Hyppolité and Athéné, the twins, aged eight, who had first peeped at us, now took us each by the hand, and led us upstairs.
"The last escaped prisoner we had here was a forger," said Hyppolité to us.
"He was a friend of father's," added Athéné over her shoulder, "and he escaped from prison about six weeks ago. He was afraid that the police would find his tools, so he threw them all into our cistern. They are there now."
We reached the top floor, and were shown by the twins into an apartment containing a double bed with a stuffy canopy of damask.
"This is the family bedroom," they said.
"And where are we to sleep?" I asked.
"Here," said Thémistoclé, the proud owner of the house. "My sister and I and the twins were using the bed until your arrival, but now we will sleep in the passage."
"The passage?" I echoed. "Haven't you any other beds, and were you all four using this one?"
"Yes, yes. The other rooms are full of lodgers. There are three officers of the Turkish army here at present. But they won't disturb you, because they are hiding too."
"Mon Dieu!" said I, sitting on the bed--"but your sister can't sleep in the passage, can she?"
"Certainly, she's quite used to that sort of thing. It's safer also, in case the police come."
"I know all the police," said Athéné, "even when they are not in uniform; I can recognise them by their boots."
"And we are always on the look-out for them," added Hyppolité. "If the police come to search the house you will have to get into the cistern."
"Where the forger threw his tools," explained Athéné.
Coffee and cigarettes were produced, and ointment for our lacerated hands. We were made to feel quite at home. . . . The family stayed and talked to us until dawn broke. They thoroughly appreciated the story of the escape, and clapped their hands with glee at the idea of the Turks' amazement when they discovered that we had vanished, leaving no trace behind us.

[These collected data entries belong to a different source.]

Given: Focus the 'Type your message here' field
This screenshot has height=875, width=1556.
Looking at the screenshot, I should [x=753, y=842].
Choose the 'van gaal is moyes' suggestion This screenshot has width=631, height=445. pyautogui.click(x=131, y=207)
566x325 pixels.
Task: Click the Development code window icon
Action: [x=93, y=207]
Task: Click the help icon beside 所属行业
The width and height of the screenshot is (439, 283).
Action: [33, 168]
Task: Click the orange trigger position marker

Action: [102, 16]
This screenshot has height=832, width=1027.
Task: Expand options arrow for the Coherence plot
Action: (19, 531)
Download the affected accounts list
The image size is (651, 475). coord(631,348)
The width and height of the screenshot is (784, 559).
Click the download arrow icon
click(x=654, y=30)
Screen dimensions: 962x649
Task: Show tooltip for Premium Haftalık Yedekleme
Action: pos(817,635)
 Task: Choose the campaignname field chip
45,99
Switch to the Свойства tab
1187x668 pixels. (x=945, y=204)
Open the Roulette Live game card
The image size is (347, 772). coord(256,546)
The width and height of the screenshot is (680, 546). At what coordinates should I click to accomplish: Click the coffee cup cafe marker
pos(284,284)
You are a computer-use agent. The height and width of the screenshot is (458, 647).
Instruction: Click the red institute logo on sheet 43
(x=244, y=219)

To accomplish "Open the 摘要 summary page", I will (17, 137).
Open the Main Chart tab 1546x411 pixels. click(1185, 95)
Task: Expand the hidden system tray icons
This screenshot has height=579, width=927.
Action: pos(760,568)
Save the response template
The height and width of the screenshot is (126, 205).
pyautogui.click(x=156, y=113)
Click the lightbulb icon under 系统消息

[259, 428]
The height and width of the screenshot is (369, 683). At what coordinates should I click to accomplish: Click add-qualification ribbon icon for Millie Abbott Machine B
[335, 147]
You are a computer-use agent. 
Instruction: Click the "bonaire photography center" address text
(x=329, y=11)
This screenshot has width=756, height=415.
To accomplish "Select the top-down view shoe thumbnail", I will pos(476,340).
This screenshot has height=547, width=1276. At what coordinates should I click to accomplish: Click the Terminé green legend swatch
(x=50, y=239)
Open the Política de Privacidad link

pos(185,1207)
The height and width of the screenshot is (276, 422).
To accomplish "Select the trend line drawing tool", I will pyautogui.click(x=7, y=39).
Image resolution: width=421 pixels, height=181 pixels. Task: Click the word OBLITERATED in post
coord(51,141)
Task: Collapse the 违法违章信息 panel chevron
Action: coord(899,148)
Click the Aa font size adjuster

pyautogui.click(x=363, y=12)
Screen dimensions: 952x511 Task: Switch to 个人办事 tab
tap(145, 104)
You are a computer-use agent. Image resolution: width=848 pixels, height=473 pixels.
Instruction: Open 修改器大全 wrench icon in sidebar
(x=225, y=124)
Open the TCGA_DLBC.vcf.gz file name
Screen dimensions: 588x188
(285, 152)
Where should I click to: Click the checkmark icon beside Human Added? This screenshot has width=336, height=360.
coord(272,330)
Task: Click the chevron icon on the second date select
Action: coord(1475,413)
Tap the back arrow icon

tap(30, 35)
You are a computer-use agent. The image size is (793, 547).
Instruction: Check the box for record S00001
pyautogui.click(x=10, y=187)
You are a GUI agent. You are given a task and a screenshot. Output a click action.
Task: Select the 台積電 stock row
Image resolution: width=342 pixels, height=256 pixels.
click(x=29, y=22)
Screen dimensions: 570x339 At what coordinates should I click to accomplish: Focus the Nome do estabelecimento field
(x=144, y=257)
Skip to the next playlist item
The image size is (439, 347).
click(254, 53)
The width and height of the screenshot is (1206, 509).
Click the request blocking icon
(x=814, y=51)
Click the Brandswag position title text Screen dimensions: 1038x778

"They will never find the rope," said Thémistoclé, "because the shopkeeper over whose shop it is will certainly cut it down and hide it, for fear of being asked questions."
"And now we must thank the Blessed Saints for your escape," said an old lady who had not previously spoken.
She went to a glass cupboard, opened it, and lit two candles. A scent of rose-leaves and incense came from the shrine, which contained oranges and ikons and Easter eggs and a large family Bible.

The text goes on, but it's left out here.